Aim: Transcribe the following entries verbatim, beginning at the line that contains "Given: Uncheck the Save Password checkbox" and stopping after the line that contains "coord(774,42)".

Material supplied:
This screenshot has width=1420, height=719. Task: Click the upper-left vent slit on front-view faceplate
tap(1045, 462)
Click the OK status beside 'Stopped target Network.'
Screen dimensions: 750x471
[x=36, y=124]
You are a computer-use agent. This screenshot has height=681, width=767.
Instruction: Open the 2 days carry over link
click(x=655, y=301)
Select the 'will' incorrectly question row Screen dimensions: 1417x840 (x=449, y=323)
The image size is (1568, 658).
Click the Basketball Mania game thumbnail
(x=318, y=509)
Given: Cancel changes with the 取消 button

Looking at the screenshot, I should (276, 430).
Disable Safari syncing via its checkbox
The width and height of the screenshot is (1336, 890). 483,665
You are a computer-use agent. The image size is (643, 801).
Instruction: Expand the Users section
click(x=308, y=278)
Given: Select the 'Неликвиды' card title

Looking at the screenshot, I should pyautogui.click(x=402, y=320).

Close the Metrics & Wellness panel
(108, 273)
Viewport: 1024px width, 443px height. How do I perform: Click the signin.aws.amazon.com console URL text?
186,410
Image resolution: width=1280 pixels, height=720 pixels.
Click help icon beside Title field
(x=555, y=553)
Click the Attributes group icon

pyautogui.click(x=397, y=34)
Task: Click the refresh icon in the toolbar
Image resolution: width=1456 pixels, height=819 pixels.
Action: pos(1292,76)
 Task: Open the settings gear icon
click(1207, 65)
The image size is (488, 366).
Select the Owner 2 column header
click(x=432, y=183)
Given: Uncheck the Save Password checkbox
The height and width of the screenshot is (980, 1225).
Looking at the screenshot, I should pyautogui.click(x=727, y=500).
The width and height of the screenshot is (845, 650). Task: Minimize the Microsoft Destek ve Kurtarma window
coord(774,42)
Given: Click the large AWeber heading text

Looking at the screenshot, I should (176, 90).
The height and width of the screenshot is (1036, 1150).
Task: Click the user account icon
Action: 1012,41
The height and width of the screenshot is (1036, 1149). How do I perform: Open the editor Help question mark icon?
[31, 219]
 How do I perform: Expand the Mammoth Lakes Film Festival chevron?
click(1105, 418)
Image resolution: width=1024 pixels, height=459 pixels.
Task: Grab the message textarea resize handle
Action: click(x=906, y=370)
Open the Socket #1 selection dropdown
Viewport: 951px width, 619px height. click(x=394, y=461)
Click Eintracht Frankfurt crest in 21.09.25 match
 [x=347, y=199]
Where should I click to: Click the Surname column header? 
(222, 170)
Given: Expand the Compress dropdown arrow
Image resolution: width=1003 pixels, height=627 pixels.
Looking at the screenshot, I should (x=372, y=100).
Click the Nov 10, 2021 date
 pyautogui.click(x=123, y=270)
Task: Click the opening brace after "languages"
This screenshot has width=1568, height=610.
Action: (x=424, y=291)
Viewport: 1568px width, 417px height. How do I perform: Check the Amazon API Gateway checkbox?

Expected answer:
Given: Uncheck the Save Password checkbox
The height and width of the screenshot is (980, 1225).
Looking at the screenshot, I should pyautogui.click(x=727, y=500).
The width and height of the screenshot is (845, 650). Task: Minimize the Microsoft Destek ve Kurtarma window
coord(774,42)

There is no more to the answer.